**SUPPORT DE TRAVAIL:**
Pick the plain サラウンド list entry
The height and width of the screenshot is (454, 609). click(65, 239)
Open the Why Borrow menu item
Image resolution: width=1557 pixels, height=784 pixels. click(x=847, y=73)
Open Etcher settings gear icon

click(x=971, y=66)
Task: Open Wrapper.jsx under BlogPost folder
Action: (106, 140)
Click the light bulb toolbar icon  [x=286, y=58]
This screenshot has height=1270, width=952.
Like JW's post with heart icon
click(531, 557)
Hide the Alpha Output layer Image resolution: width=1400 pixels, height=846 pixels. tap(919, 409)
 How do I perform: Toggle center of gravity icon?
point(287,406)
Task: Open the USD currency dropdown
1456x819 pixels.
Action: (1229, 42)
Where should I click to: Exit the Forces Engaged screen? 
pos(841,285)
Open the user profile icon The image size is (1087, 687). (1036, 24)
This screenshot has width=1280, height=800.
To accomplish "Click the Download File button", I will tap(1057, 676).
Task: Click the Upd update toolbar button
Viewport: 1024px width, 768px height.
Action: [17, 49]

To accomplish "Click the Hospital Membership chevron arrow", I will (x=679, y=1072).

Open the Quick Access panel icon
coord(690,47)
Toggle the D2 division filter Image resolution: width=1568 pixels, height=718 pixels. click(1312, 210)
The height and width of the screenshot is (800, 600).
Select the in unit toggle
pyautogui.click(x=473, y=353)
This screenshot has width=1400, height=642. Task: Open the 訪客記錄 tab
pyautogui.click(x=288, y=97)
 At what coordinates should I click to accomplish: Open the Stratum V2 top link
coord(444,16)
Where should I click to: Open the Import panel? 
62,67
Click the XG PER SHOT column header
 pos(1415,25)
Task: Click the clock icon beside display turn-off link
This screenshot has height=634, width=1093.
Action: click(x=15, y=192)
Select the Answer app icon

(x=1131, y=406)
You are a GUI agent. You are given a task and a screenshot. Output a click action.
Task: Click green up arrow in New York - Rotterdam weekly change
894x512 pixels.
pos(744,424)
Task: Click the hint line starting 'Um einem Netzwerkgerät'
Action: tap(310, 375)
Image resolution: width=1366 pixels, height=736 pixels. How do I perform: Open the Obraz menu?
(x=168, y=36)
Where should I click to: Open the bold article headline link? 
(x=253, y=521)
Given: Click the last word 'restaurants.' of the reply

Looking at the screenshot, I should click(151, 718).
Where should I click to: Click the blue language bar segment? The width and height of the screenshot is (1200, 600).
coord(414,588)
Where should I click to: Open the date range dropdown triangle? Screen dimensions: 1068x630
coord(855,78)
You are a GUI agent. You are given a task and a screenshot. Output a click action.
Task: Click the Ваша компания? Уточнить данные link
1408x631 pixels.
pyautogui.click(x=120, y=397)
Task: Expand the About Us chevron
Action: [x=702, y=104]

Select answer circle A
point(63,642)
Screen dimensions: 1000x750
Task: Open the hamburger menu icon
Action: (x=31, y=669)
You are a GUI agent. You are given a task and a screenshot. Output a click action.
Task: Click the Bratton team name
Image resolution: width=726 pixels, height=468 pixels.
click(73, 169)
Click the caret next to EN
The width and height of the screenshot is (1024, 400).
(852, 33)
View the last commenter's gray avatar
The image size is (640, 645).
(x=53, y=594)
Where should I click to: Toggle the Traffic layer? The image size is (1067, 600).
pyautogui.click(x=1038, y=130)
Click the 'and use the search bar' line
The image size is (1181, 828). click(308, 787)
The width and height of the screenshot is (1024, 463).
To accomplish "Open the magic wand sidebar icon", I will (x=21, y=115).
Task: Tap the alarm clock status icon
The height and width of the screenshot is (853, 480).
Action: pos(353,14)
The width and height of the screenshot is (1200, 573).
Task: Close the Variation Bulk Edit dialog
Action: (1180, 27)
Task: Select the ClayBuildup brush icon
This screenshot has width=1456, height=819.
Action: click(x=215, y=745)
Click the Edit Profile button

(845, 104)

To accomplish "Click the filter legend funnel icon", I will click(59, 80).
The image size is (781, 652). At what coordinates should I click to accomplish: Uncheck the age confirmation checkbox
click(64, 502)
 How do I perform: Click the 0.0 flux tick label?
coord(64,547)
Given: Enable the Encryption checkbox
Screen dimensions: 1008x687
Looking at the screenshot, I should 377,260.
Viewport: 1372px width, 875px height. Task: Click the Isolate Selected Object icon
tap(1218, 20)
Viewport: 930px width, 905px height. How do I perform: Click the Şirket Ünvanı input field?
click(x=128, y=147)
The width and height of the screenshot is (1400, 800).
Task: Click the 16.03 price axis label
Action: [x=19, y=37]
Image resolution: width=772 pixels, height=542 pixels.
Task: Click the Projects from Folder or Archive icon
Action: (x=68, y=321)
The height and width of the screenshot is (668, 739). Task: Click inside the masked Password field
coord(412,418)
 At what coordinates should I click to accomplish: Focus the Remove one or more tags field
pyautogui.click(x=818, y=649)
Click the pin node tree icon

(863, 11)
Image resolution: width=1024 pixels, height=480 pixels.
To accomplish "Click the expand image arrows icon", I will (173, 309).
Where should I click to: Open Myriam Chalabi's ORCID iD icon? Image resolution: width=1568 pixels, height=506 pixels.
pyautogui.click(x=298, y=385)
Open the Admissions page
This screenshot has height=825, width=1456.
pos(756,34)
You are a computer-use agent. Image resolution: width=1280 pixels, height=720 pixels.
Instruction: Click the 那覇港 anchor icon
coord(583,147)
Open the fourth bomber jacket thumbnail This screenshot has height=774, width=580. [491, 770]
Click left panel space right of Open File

**OBJECTIF:** Recopiez à l'identique les lignes de la liste ci-dessus, depuis celle qui contient "Select the Answer app icon" jusqu'à celle qui contient "Action: [x=702, y=104]", ces deux lignes comprises.

**RÉPONSE:**
Select the Answer app icon

(x=1131, y=406)
You are a GUI agent. You are given a task and a screenshot. Output a click action.
Task: Click green up arrow in New York - Rotterdam weekly change
894x512 pixels.
pos(744,424)
Task: Click the hint line starting 'Um einem Netzwerkgerät'
Action: tap(310, 375)
Image resolution: width=1366 pixels, height=736 pixels. How do I perform: Open the Obraz menu?
(x=168, y=36)
Where should I click to: Open the bold article headline link? 
(x=253, y=521)
Given: Click the last word 'restaurants.' of the reply

Looking at the screenshot, I should click(151, 718).
Where should I click to: Click the blue language bar segment? The width and height of the screenshot is (1200, 600).
coord(414,588)
Where should I click to: Open the date range dropdown triangle? Screen dimensions: 1068x630
coord(855,78)
You are a GUI agent. You are given a task and a screenshot. Output a click action.
Task: Click the Ваша компания? Уточнить данные link
1408x631 pixels.
pyautogui.click(x=120, y=397)
Task: Expand the About Us chevron
Action: [x=702, y=104]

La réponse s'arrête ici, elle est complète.